* _Task instructions_
Answer these questions about the forum thread below:
1. Which two wigs does Peebers name as favorites?
2. Which two items does cheezyfries say they loved?
3. What age did the trading group in Pet City require for joining?

* _Text passage_
· · ·

Dangit!  my favorite wigs were Undead Bride (Blonde) and Imperial Princess (In black. JESUS IT LOOKED AMAZING.)  And yes omg. I got every MUK and Wig dye table + every NIS set and IS CC sets! thank u jesus for friends who hack 

Before my birthday, they all gave me the sets i wanted and it was really fun to open them all <3 

my ps friends are my favorite friends. i just love them a lot 



Lilliee said:


> o mg i hear ps www i wasted so many hrs on that game
> the currency was 5999's 8'DDD
> 
> what i saw hype the most apart from ponies was the japanese princess set.



I never liked that set lmao. My favorite sets were more or less from MPC


----------



## cheezyfries (Jun 3, 2015)

Lilliee said:


> o mg i hear ps www i wasted so many hrs on that game
> the currency was 5999's 8'DDD
> 
> what i saw hype the most apart from ponies was the japanese princess set.



i don't even remember that lol, i wasted all of my days after school on that game. i think red cars were worth 3333??? or am i going crazy, i loved my icarus wings and invisibility ring so much though, i remember i had an evolving slime ball but couldn't find it because i had too many rooms and they were too crowded XD

- - - Post Merge - - -



Peebers said:


> Dangit!  my favorite wigs were Undead Bride (Blonde) and Imperial Princess (In black. JESUS IT LOOKED AMAZING.)  And yes omg. I got every MUK and Wig dye table + every NIS set and IS CC sets! thank u jesus for friends who hack
> 
> Before my birthday, they all gave me the sets i wanted and it was really fun to open them all <3
> 
> ...



i think i left before both of those, searched it up and doesn't look familiar. my favorites were the japanese princess one i think it was called, it was like bangs and straight black hair? and the mermaid one lol that one was my go-to one. do you have a FB album where i could see your pet? i think i just got super into the drama of the trading post lol all my friends got banned because they scammed XD plus they were super into the if you're not 13 or something you get banned so i had to tread lightly


----------



## Peebers (Jun 3, 2015)

cheezyfries said:


> i think i left before both of those, searched it up and doesn't look familiar. my favorites were the japanese princess one i think it was called, it was like bangs and straight black hair? and the mermaid one lol that one was my go-to one. do you have a FB album where i could see your pet? i think i just got super into the drama of the trading post lol all my friends got banned because they scammed XD plus they were super into the if you're not 13 or something you get banned so i had to tread lightly



Really? They were great wigs! The imperial princess one is big and poofy, haha. I never liked that one ; _ ; Never looked good on my pet :v The mermaid one is really pretty! Again tho, never looked v good on my pet D: 
Ahh I do! Altho you have to be friends with me on FB if you want to see it because I can't really put it on public. (You can remove me right after, if you like.) 
Oh my gosh D: Pffff I remember that rule! It was on SO much of the groups and even the forums. When I first joined, they told me about it (I was 9 ok ;_ and they quickly helped me cover it up. I just never talked about my age, and if I really had to, would offer a fake one ;v; 
I remember being in a trading group in Pet City (Pretty good. The developers are really nice and listen to the feedback of the players, and if you have a problem, they respond pretty quickly and help you out.) where oyu had to be 15 to join. Now lil' ol' me ignored that rule, and it was months before they caught on to the fact that I wasn't 15.

· · ·

* _Items_
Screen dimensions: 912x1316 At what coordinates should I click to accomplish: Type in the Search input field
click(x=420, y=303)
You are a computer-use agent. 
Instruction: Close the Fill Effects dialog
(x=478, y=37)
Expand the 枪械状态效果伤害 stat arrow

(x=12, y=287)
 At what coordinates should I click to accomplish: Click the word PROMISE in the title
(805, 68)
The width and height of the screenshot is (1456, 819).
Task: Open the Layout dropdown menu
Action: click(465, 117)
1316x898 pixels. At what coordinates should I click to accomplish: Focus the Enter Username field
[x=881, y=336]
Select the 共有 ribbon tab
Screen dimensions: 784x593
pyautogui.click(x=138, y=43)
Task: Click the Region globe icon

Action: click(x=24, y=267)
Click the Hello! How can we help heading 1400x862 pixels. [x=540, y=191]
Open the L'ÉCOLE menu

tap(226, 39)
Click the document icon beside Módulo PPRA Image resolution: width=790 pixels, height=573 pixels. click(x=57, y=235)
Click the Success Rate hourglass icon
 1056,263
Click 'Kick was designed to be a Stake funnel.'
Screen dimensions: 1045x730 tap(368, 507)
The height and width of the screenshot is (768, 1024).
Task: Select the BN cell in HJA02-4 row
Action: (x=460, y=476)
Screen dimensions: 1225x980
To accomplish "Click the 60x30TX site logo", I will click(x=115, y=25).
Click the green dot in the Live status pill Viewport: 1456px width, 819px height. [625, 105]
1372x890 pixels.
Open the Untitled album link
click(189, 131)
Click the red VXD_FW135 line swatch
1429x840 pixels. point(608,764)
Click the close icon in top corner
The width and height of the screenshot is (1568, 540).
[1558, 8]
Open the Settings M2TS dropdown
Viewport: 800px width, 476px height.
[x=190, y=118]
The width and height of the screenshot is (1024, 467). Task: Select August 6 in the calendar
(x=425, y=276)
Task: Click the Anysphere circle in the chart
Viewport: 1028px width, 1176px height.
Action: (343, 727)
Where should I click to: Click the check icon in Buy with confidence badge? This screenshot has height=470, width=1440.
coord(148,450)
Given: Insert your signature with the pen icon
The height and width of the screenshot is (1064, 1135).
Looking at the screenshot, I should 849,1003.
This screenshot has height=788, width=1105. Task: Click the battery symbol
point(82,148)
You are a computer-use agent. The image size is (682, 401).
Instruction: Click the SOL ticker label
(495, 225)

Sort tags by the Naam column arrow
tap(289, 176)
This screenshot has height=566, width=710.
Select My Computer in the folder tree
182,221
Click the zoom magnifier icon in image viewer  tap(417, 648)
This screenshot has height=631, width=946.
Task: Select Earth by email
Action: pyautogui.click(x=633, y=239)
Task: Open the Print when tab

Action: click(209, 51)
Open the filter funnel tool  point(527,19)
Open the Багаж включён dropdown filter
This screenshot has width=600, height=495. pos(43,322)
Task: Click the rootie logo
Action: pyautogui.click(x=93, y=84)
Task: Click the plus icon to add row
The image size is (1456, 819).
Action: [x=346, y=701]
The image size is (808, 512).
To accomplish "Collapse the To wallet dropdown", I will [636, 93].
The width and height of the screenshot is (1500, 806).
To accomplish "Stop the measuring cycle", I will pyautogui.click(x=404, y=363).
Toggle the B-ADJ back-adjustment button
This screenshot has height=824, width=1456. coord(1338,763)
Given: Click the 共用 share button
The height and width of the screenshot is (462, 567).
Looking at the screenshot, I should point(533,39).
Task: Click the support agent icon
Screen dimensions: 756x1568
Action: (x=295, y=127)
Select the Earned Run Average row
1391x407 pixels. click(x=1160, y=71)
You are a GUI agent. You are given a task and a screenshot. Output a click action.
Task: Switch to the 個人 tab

· · ·

* _Result below_
1. Undead Bride (Blonde) and Imperial Princess (in black)
2. Icarus wings and an invisibility ring
3. 15